------ Material for this exercise

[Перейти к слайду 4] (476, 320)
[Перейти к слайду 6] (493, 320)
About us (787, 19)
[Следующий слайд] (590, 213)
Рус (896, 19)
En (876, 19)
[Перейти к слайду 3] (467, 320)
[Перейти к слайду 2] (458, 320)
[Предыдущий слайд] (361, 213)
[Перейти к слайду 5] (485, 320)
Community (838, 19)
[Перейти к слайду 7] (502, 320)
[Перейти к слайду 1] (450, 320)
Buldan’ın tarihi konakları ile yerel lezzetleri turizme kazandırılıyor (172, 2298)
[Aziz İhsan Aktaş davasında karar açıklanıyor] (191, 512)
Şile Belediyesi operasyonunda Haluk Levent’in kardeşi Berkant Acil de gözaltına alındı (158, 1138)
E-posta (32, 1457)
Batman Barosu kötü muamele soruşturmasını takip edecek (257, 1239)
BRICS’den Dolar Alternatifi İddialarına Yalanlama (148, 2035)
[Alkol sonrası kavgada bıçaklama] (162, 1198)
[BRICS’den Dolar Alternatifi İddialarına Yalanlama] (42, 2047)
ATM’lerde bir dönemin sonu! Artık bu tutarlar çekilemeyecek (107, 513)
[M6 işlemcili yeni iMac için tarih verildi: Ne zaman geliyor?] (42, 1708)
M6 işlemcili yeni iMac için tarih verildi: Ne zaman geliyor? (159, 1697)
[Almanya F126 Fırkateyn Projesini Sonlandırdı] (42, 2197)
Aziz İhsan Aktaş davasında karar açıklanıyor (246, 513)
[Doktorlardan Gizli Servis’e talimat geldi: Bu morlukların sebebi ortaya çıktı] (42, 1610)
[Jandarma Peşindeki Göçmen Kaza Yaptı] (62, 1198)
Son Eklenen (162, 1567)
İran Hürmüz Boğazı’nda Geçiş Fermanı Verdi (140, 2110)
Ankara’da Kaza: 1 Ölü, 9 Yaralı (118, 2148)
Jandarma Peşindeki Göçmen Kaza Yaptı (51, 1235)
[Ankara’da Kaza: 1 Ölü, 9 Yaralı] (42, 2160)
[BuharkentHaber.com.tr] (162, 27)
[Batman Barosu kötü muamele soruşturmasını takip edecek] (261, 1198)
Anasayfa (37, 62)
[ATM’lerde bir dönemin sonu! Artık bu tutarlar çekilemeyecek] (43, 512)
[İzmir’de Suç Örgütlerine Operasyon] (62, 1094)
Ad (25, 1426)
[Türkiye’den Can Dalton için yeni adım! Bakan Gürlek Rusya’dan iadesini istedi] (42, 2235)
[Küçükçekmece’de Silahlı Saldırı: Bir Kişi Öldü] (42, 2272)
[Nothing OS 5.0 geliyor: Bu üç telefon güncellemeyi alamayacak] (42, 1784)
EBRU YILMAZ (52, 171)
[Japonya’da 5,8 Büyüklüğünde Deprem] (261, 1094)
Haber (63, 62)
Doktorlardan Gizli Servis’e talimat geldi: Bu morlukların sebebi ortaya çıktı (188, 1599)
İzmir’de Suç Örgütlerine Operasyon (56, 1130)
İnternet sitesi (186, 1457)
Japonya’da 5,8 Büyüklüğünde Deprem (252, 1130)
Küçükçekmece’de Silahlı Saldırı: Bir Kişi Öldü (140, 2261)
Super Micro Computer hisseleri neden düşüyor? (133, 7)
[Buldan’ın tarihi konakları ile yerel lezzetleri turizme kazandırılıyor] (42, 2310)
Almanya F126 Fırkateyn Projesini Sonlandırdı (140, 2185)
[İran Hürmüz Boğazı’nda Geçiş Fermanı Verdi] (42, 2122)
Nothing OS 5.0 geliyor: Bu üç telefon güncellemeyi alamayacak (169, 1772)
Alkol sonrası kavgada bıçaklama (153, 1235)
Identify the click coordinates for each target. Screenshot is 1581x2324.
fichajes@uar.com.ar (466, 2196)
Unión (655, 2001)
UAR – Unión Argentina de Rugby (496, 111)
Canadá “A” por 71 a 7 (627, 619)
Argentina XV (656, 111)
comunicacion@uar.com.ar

------------

▸ Problem statement
Using the listing above, count how many lines contain the word "yerel" and, please, write only that number.

▸ Answer to this exercise
2